The developments in microphotography continued through the next decades, but it was not until the turn of the century that its potential for practical usage was applied more broadly. In 1896, Canadian engineer Reginald A. Fessenden suggested microforms were a compact solution to engineers' unwieldy but frequently consulted materials.  He proposed that up to 150,000,000 words could be made to fit in a square inch, and that a one-foot cube could contain 1.5 million volumes.

In 1906, Paul Otlet and Robert Goldschmidt proposed the livre microphotographique as a way to alleviate the cost and space limitations imposed by the codex format.  Otlet's overarching goal was to create a World Center Library of Juridical, Social and Cultural Documentation, and he saw microfiche as a way to offer a stable and durable format that was inexpensive, easy to use, easy to reproduce, and extremely compact.  In 1925, the team spoke of a massive library where each volume existed as master negatives and positives, and where items were printed on demand for interested patrons.

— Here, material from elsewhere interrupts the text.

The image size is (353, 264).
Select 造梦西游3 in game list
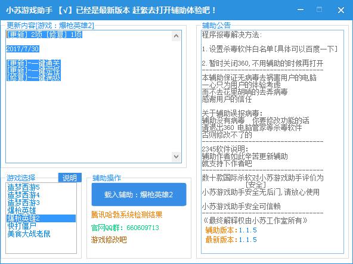coord(23,203)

In the 1920s microfilm began to be used in a commercial setting. New York City banker George McCarthy was issued a patent in 1925 for his "Checkograph" machine, designed to make micrographic copies of cancelled checks for permanent storage by financial institutions. In 1928, the Eastman Kodak Company bought McCarthy's invention and began marketing check microfilming devices under its "Recordak" division.

Between 1927 and 1935, the Library of Congress microfilmed more than three million pages of books and manuscripts in the British Library; in 1929 the Social Science Research Council and the American Council of Learned Societies joined to create a Joint Committee on Materials for Research, chaired for most of its existence by Robert C. Binkley, which looked closely at microform's potential to serve small print runs of academic or technical materials. In 1933, Charles C. Peters developed a method to microformat dissertations, and in 1934 the United States National Agriculture Library implemented the first microform print-on-demand service, which was quickly followed by a similar commercial concern, Science Service.

In 1935, Kodak's Recordak division began filming and publishing The New York Times on reels of 35 millimeter microfilm, ushering in the era of newspaper preservation on film. This method of information storage received the sanction of the American Library Association at its annual meeting in 1936, when it officially endorsed microforms.

Harvard University Library was the first major institution to realize the potential of microfilm to preserve broadsheets printed on high-acid newsprint and it launched its "Foreign Newspaper Project" to preserve such ephemeral publications in 1938. Roll microfilm proved far more satisfactory as a storage medium than earlier methods of film information storage, such as the Photoscope, the Film-O-Graph, the Fiske-O-Scope, and filmslides.

The year 1938 also saw another major event in the history of microfilm when University Microfilms International (UMI) was established by Eugene Power. For the next half century, UMI would dominate the field, filming and distributing microfilm editions of current and past publications and academic dissertations. After another short-lived name change, UMI was made a part of ProQuest Information and Learning in 2001.

Uses

Systems that mount microfilm images in punched cards have been widely used for archival storage of engineering information.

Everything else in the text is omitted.